Chloroplast thylakoid membranes contain tightly bound ADP which is intimately involved in the mechanism of photophosphorylation. The photoaffinity analog 2-azido-ADP binds tightly to spinach thylakoid membrane-bound coupling factor one (CF 1) and, in a manner similar to ADP, inhibits the light-triggered ATPase activity (Czarnecki, J.J., Abbott, M.S. and Selman, B.R. (1983) Eur. J. Biochem. 136, 19–24). Ultraviolet irradiation of thylakoid membranes containing noncovalently, tightly bound 2-azido[β- 32P]ADP results in the inactivation of both the methanol-stimulated MgATPase activity of the membrane-bound CF 1 and the octylglucoside-dependent MgATPase activity of the solubilized enzyme.

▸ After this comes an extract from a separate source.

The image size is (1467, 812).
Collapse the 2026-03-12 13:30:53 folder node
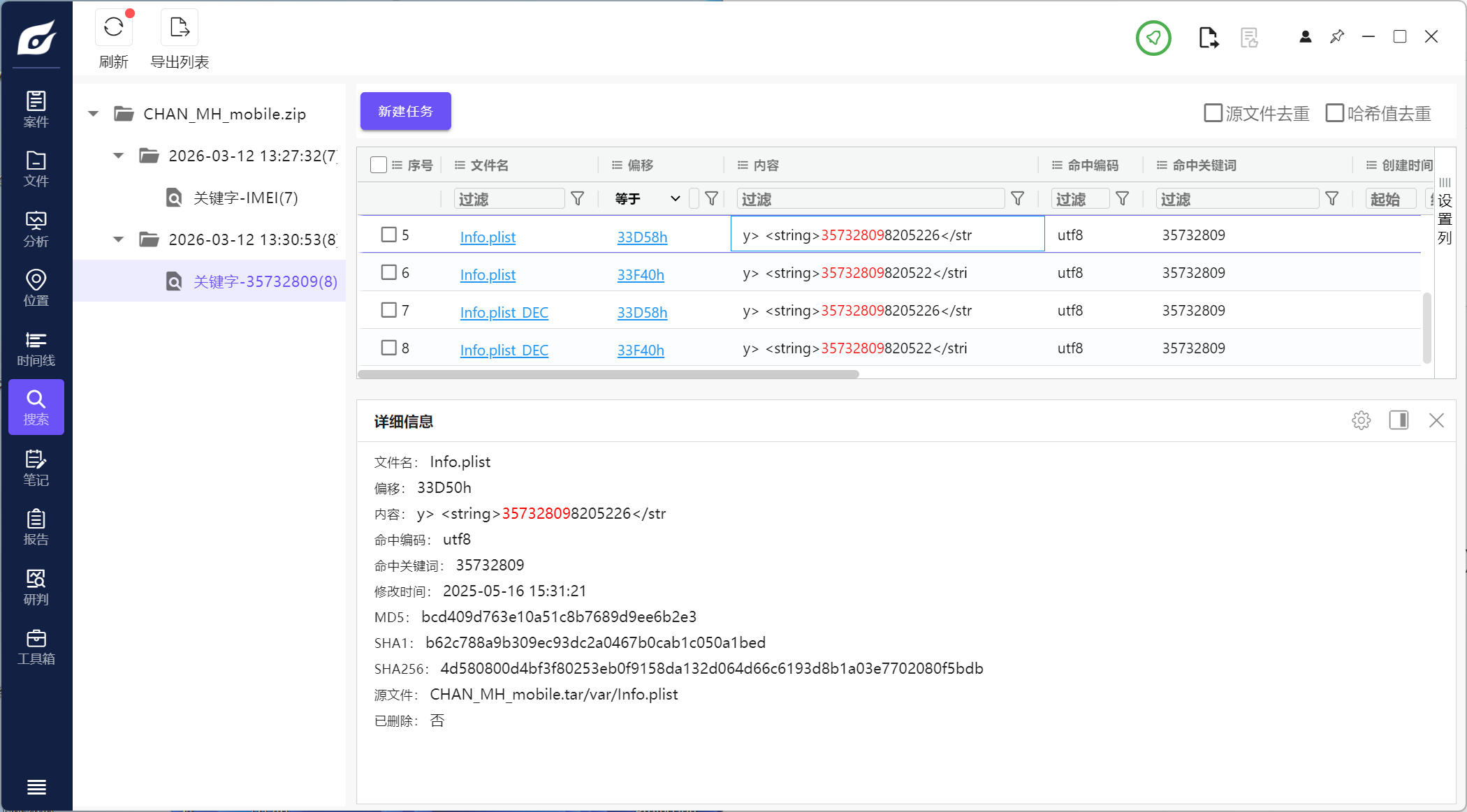pos(118,239)
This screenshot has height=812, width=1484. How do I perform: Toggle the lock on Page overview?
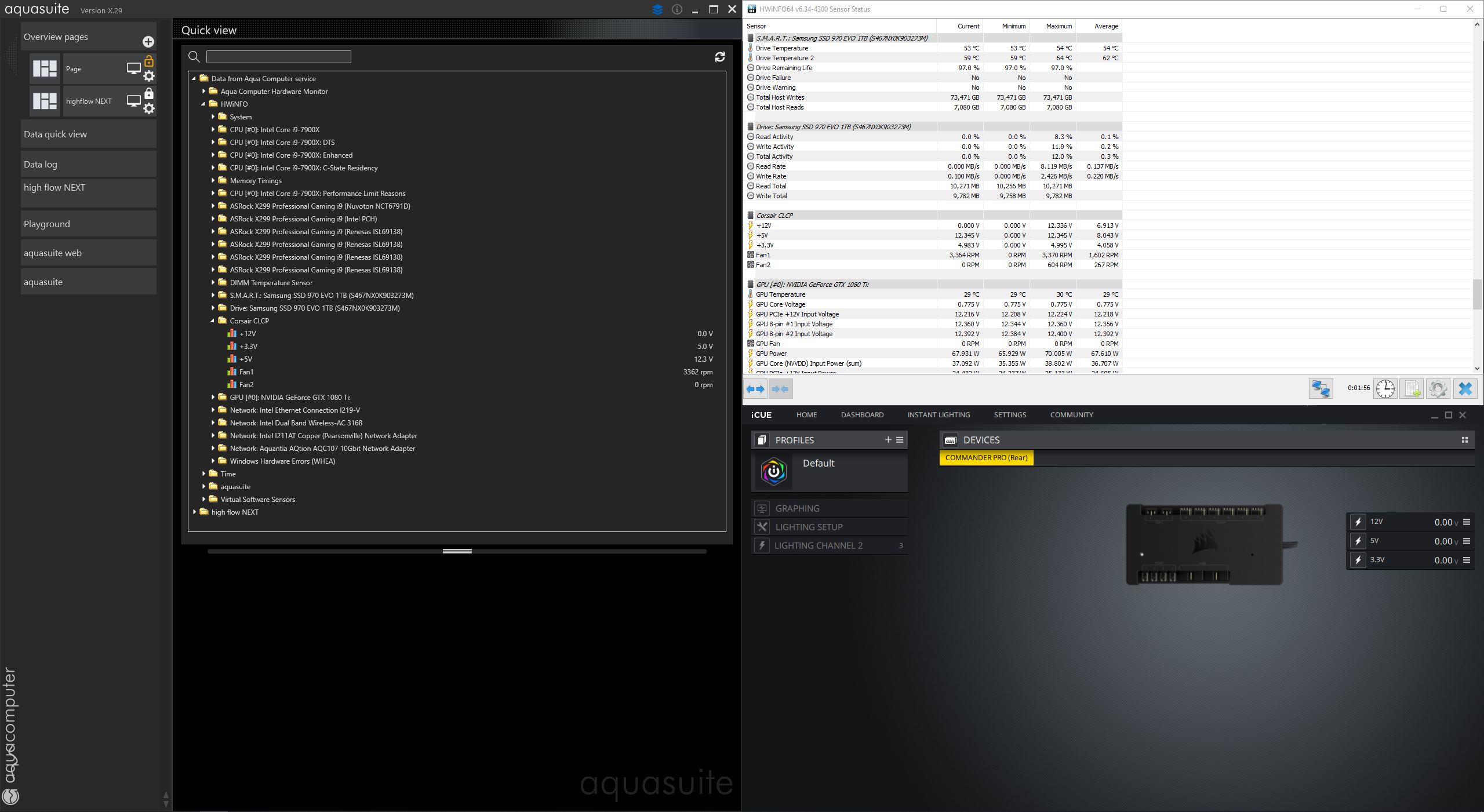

There is a linear correlation between the loss of enzyme activity and the covalent incorporation of the photoaffinity analog. Full inactivation of catalytic activity is estimated to occur upon incorporation of 1.07 mol analog and 0.65 mol analog per mol enzyme for the methanol- and octylglucoside-stimulated activities, respectively. Since 2-azido-ADP modifies only the β subunit of the CF 1 and since there are probably three β subunits per CF 1, these results indicate strong cooperativity among β subunits and between the site of tightly bound nucleotides and the catalytic sites.